Figure 12-12. Bit assignments within an endpoint descriptor s attributes field.
The wMaxPacketSize value indicates the largest amount of data the endpoint can transfer during one transaction. Consult Figure 12-13 for a bit layout of this field. Table 12-2 lists the possible values for this field for each type of endpoint. For example, a control or bulk endpoint on a full-speed device specifies the value 8, 16, 32, or 64. High-speed interrupt and isochronous endpoints can perform 1, 2, or 3 transactions in a microframe, as indicated by the coding in bits 11 through 12 of this field. The additional transactions allow additional data to be transferred in a microframe.

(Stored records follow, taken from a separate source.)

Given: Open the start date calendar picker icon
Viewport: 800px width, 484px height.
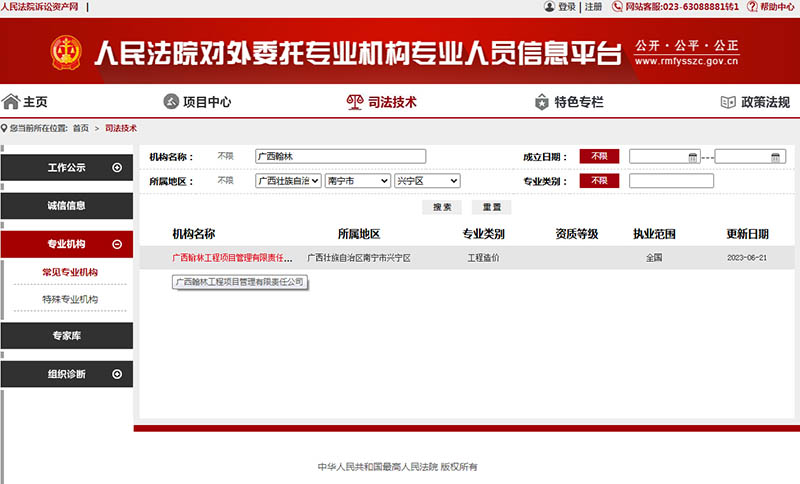Looking at the screenshot, I should click(x=693, y=157).
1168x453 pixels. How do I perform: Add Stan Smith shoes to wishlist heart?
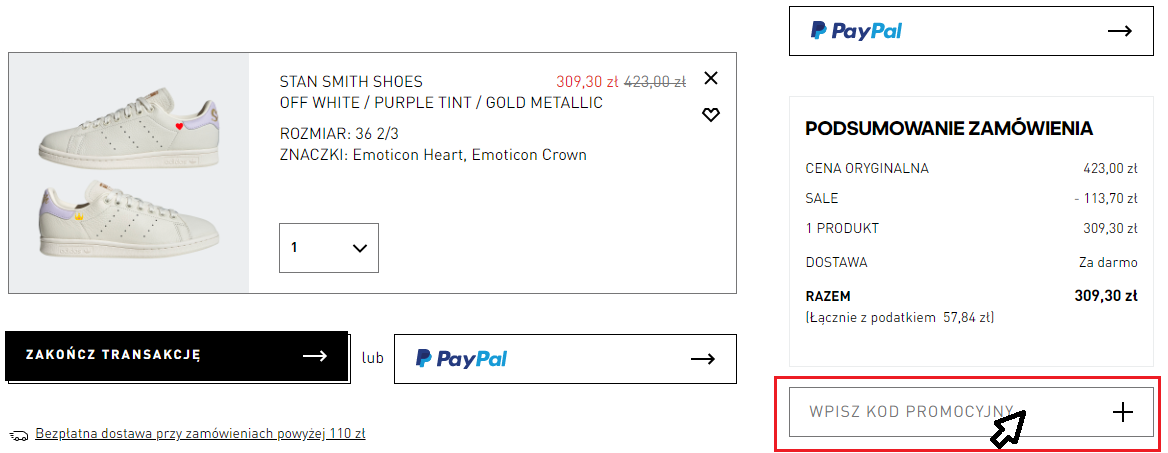(x=711, y=115)
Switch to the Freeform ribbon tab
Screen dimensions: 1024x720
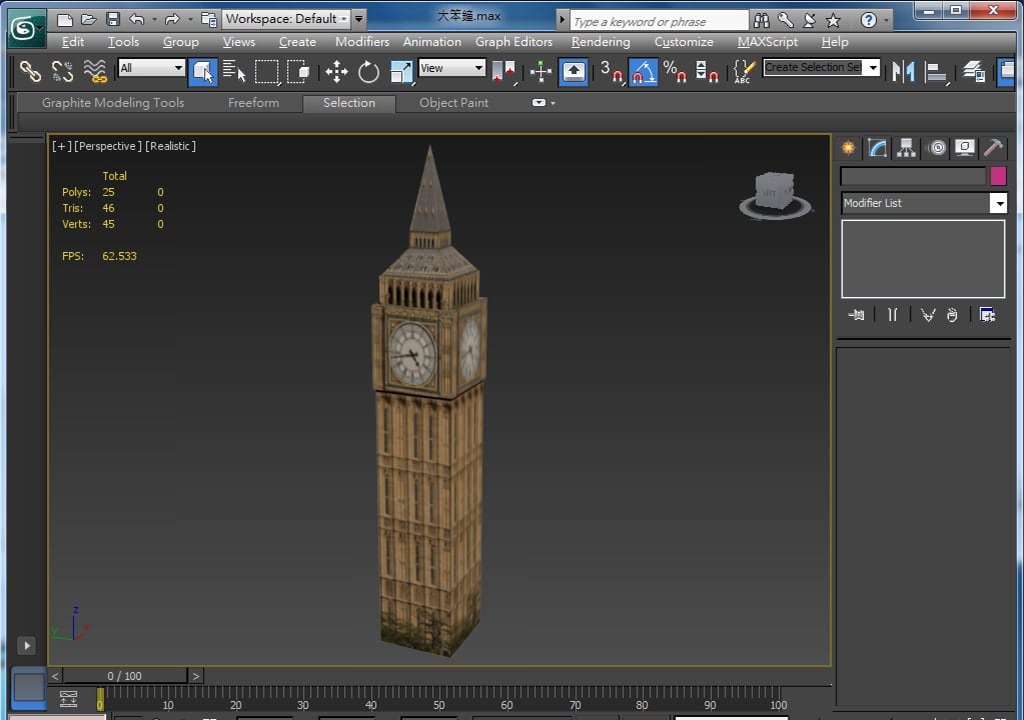(x=253, y=103)
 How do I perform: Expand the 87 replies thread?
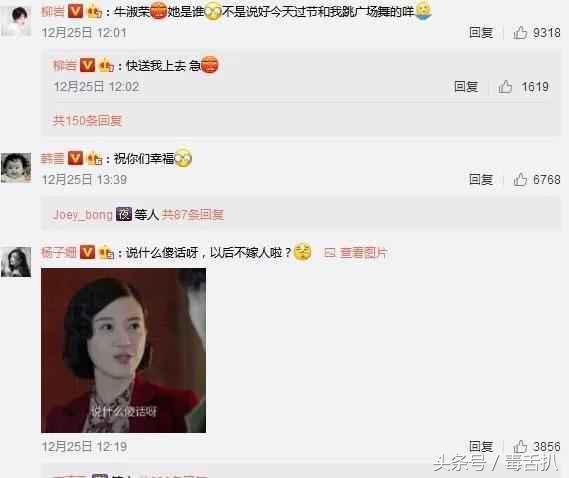pos(192,215)
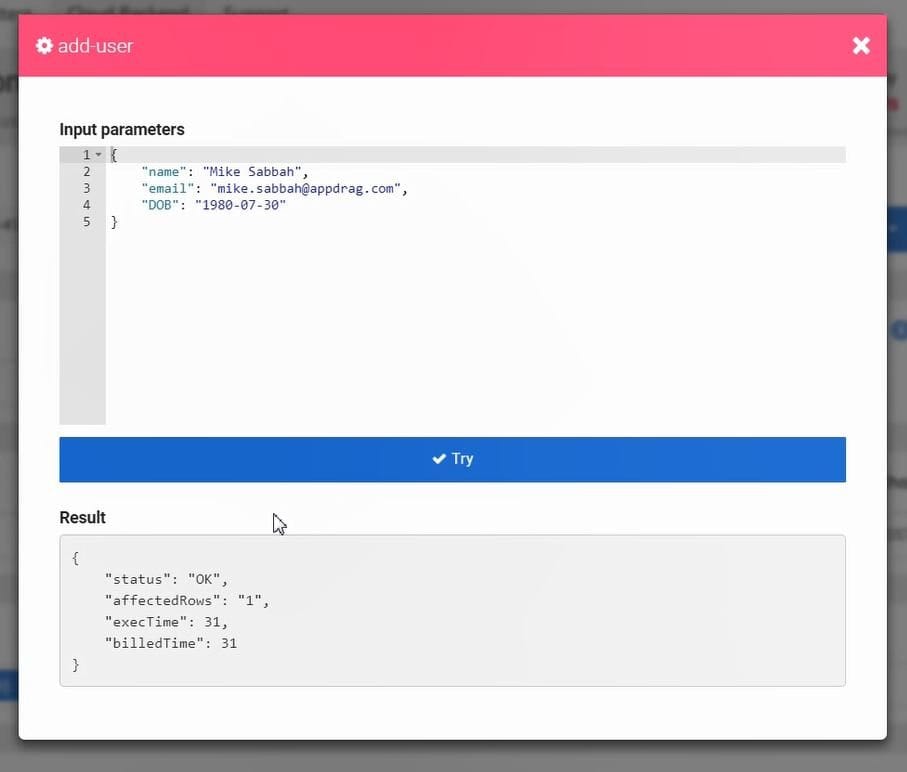Click the email value mike.sabbah@appdrag.com
The image size is (907, 772).
tap(308, 188)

See Table 12-7.
Figure 12-13. Bit assignments within an endpoint descriptor s packet size field.
Number of Additional Transactions | Allowable wMaxPacketSize Values (Bits 0-10) | Total Amount of Data per Microframe |
0 | 1-1024 | < 1024 |
1 | 513-1024 | < 2048 |
2 | 683-1024 | < 3072 |
Interrupt and isochronous endpoint descriptors specify a polling interval in the bInterval field. As discussed earlier in this chapter, this number indicates how often the host should poll the endpoint for a possible data transfer. A high-speed bulk endpoint descriptor specifies its NAK rate in the bInterval field.
String Descriptors
A device, configuration, or endpoint descriptor contains optional string indexes that identify human-readable strings. The strings themselves are stored on the device in Unicode in the form of USB string descriptors. System software can read a string descriptor by addressing a GET_DESCRIPTOR control request to endpoint 0. The DDK declares the string descriptor structure as follows:
typedef struct _USB_STRING_DESCRIPTOR { UCHAR bLength; UCHAR bDescriptorType; WCHAR bString[1]; } USB_STRING_DESCRIPTOR, *PUSB_STRING_DESCRIPTOR;
The bLength value is variable, depending on how long the string data is. The bDescriptorType field will be 3 to indicate that this is a string descriptor. The bString data contains the string data itself without a null terminator.

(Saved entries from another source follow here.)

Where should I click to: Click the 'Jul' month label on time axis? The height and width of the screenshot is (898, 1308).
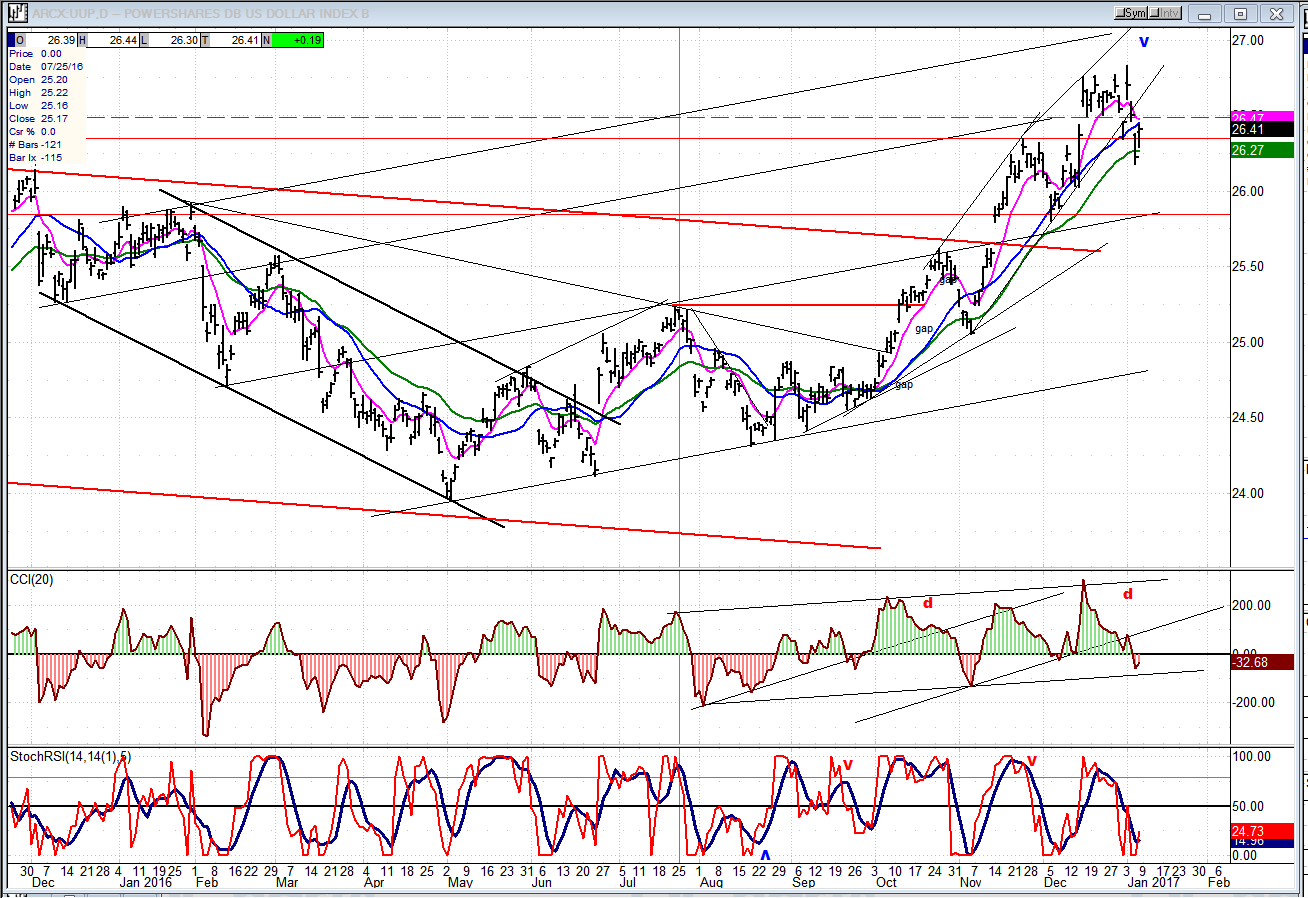pyautogui.click(x=628, y=884)
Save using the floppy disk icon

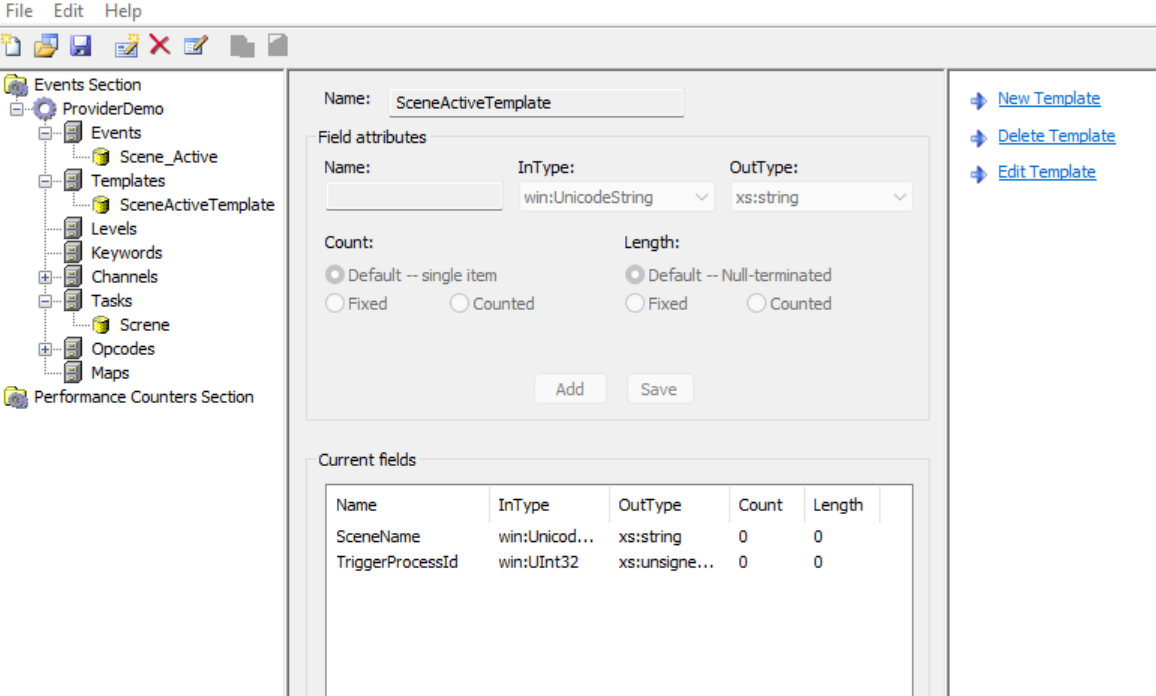coord(80,46)
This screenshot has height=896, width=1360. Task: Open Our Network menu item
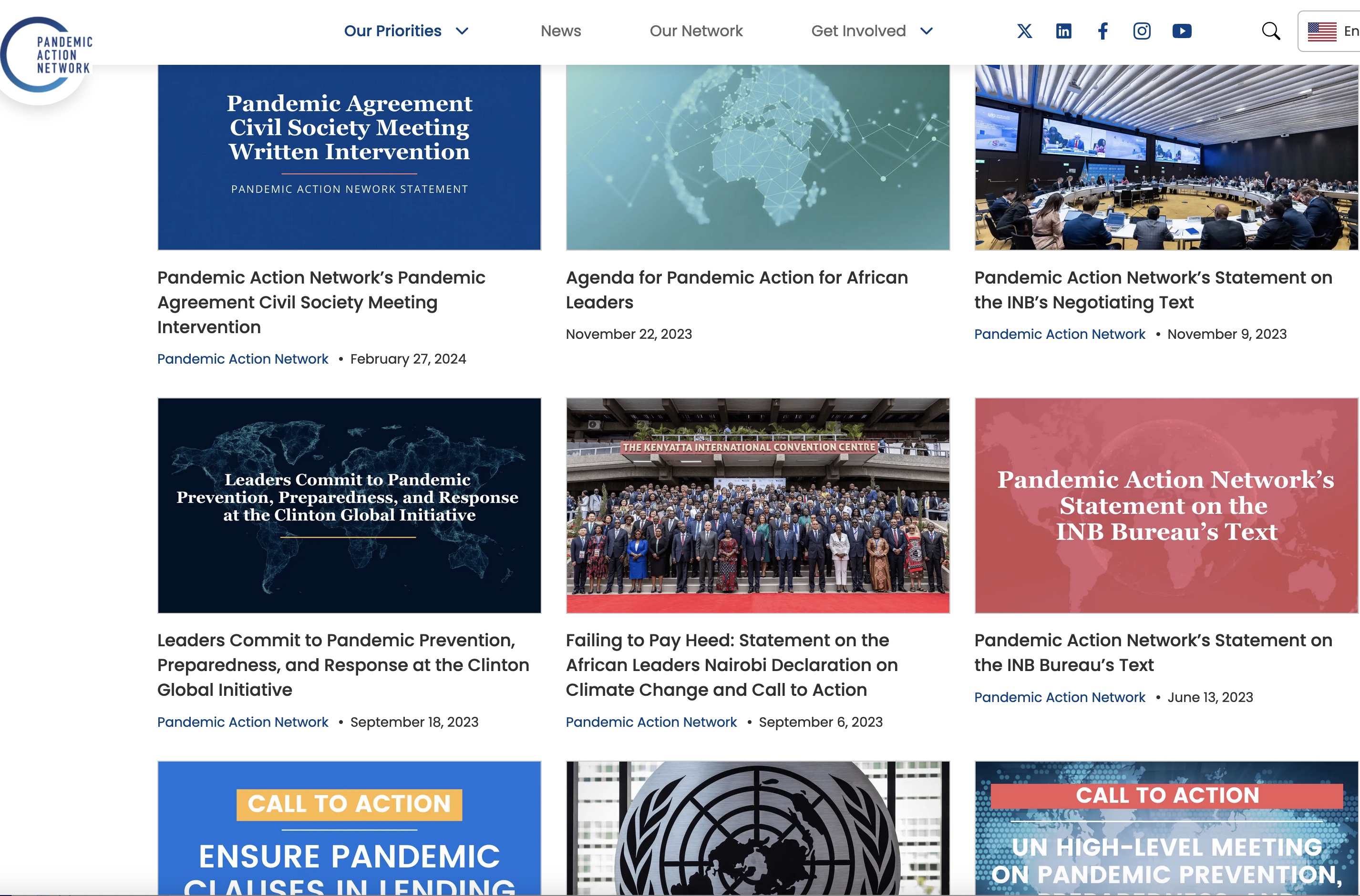696,31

USB devices can support strings in multiple languages. String number 0 is an array of supported language identifiers rather than a character string. (The string index 0 used in another descriptor denotes the absence of a string reference. Thus, index number 0 is available for this special use.) The language identifiers are of the same LANGID type that Win32 programs use. For example, 0x0409 is the code for American English. The USB specification prescribes that a device should return an error when asked for a string descriptor for a language that the device doesn t advertise supporting, so you should read the string-zero array before issuing requests for string descriptors. Consult Section 9.6.7 of the USB specification for more information about language identifiers.
Other Descriptors
USB is an evolving specification, and I can present only a snapshot of its evolution at the time of writing. Many USB class specifications define one or more class-specific descriptors that appear within the block of data returned by a request to read a configuration descriptor. Discussing these class-specific descriptors is beyond the scope of this work, except to mention that class-specific descriptors will follow the interface descriptor to which they apply and precede the endpoint descriptors for that interface.